▶ **Task directions**: Please copy out the records below, replacing every "GUI agent" with "screen agent" and changing nothing else.

▶ **Extracted data**:
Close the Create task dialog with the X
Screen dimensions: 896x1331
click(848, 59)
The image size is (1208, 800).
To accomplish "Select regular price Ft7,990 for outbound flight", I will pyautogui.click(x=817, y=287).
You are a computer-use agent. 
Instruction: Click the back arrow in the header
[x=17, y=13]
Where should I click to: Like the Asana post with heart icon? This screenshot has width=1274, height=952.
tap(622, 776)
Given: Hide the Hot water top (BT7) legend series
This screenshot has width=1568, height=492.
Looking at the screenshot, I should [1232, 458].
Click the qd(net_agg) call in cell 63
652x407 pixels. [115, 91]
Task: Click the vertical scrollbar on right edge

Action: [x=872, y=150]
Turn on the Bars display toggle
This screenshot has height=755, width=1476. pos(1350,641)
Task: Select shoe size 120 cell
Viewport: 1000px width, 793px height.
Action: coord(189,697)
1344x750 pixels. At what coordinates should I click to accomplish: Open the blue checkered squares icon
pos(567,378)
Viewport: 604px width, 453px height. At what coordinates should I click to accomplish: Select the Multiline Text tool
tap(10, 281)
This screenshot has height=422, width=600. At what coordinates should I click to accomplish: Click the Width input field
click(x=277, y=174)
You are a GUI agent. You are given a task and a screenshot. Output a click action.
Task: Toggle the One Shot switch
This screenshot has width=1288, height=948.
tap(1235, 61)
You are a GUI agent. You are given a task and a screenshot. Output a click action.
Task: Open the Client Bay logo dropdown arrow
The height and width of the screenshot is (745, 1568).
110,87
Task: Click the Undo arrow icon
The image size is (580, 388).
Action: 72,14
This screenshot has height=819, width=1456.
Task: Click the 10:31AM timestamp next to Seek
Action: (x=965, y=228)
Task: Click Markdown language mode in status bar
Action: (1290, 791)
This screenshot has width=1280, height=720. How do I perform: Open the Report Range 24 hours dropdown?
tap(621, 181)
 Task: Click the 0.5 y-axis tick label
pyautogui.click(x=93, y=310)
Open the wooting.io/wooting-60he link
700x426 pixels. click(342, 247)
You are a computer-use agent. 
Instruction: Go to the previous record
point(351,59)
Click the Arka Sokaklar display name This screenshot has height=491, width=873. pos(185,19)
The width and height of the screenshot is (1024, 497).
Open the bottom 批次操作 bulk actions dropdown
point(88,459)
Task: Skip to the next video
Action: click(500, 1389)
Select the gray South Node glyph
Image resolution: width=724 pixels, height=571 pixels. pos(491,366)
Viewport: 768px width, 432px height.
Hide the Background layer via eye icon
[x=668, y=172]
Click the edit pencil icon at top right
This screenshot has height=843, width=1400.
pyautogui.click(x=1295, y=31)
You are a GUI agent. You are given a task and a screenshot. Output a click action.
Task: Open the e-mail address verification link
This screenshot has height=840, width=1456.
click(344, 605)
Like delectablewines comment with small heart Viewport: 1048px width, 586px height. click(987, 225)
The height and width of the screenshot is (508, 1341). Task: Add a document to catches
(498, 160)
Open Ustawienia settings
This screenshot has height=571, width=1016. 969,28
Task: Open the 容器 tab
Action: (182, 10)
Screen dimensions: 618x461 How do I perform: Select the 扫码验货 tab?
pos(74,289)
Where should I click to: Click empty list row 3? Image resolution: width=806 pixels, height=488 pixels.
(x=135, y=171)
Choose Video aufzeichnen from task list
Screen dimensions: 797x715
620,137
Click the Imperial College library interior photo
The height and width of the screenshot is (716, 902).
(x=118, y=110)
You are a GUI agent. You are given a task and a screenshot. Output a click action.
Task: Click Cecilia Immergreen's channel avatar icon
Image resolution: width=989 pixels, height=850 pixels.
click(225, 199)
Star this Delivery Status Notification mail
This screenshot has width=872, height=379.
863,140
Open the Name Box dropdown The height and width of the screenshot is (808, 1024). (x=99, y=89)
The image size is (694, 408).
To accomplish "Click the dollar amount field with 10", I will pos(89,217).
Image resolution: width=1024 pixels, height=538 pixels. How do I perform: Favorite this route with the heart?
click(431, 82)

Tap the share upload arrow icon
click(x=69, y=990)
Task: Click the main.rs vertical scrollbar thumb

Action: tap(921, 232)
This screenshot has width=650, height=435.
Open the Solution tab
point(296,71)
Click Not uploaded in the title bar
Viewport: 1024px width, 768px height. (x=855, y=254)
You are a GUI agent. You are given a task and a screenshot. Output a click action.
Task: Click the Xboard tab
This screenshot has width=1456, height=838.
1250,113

▶ **Reply to the task**:
Close the Create task dialog with the X
Screen dimensions: 896x1331
click(848, 59)
The image size is (1208, 800).
To accomplish "Select regular price Ft7,990 for outbound flight", I will pyautogui.click(x=817, y=287).
You are a computer-use agent. 
Instruction: Click the back arrow in the header
[x=17, y=13]
Where should I click to: Like the Asana post with heart icon? This screenshot has width=1274, height=952.
tap(622, 776)
Given: Hide the Hot water top (BT7) legend series
This screenshot has width=1568, height=492.
Looking at the screenshot, I should [1232, 458].
Click the qd(net_agg) call in cell 63
652x407 pixels. [115, 91]
Task: Click the vertical scrollbar on right edge

Action: [x=872, y=150]
Turn on the Bars display toggle
This screenshot has height=755, width=1476. pos(1350,641)
Task: Select shoe size 120 cell
Viewport: 1000px width, 793px height.
Action: coord(189,697)
1344x750 pixels. At what coordinates should I click to accomplish: Open the blue checkered squares icon
pos(567,378)
Viewport: 604px width, 453px height. At what coordinates should I click to accomplish: Select the Multiline Text tool
tap(10, 281)
This screenshot has height=422, width=600. At what coordinates should I click to accomplish: Click the Width input field
click(x=277, y=174)
You are a screen agent. You are given a task and a screenshot. Output a click action.
Task: Toggle the One Shot switch
This screenshot has width=1288, height=948.
tap(1235, 61)
You are a screen agent. You are given a task and a screenshot. Output a click action.
Task: Open the Client Bay logo dropdown arrow
The height and width of the screenshot is (745, 1568).
110,87
Task: Click the Undo arrow icon
The image size is (580, 388).
Action: 72,14
This screenshot has height=819, width=1456.
Task: Click the 10:31AM timestamp next to Seek
Action: (x=965, y=228)
Task: Click Markdown language mode in status bar
Action: (1290, 791)
This screenshot has width=1280, height=720. How do I perform: Open the Report Range 24 hours dropdown?
tap(621, 181)
 Task: Click the 0.5 y-axis tick label
pyautogui.click(x=93, y=310)
Open the wooting.io/wooting-60he link
700x426 pixels. click(342, 247)
You are a computer-use agent. 
Instruction: Go to the previous record
point(351,59)
Click the Arka Sokaklar display name This screenshot has height=491, width=873. pos(185,19)
The width and height of the screenshot is (1024, 497).
Open the bottom 批次操作 bulk actions dropdown
point(88,459)
Task: Skip to the next video
Action: click(500, 1389)
Select the gray South Node glyph
Image resolution: width=724 pixels, height=571 pixels. pos(491,366)
Viewport: 768px width, 432px height.
Hide the Background layer via eye icon
[x=668, y=172]
Click the edit pencil icon at top right
This screenshot has height=843, width=1400.
pyautogui.click(x=1295, y=31)
You are a screen agent. You are given a task and a screenshot. Output a click action.
Task: Open the e-mail address verification link
This screenshot has height=840, width=1456.
click(344, 605)
Like delectablewines comment with small heart Viewport: 1048px width, 586px height. click(987, 225)
The height and width of the screenshot is (508, 1341). Task: Add a document to catches
(498, 160)
Open Ustawienia settings
This screenshot has height=571, width=1016. 969,28
Task: Open the 容器 tab
Action: (182, 10)
Screen dimensions: 618x461 How do I perform: Select the 扫码验货 tab?
pos(74,289)
Where should I click to: Click empty list row 3? Image resolution: width=806 pixels, height=488 pixels.
(x=135, y=171)
Choose Video aufzeichnen from task list
Screen dimensions: 797x715
620,137
Click the Imperial College library interior photo
The height and width of the screenshot is (716, 902).
(x=118, y=110)
You are a screen agent. You are given a task and a screenshot. Output a click action.
Task: Click Cecilia Immergreen's channel avatar icon
Image resolution: width=989 pixels, height=850 pixels.
click(225, 199)
Star this Delivery Status Notification mail
This screenshot has width=872, height=379.
863,140
Open the Name Box dropdown The height and width of the screenshot is (808, 1024). (x=99, y=89)
The image size is (694, 408).
To accomplish "Click the dollar amount field with 10", I will pos(89,217).
Image resolution: width=1024 pixels, height=538 pixels. How do I perform: Favorite this route with the heart?
click(431, 82)

Tap the share upload arrow icon
click(x=69, y=990)
Task: Click the main.rs vertical scrollbar thumb

Action: tap(921, 232)
This screenshot has width=650, height=435.
Open the Solution tab
point(296,71)
Click Not uploaded in the title bar
Viewport: 1024px width, 768px height. (x=855, y=254)
You are a screen agent. You are given a task and a screenshot. Output a click action.
Task: Click the Xboard tab
This screenshot has width=1456, height=838.
1250,113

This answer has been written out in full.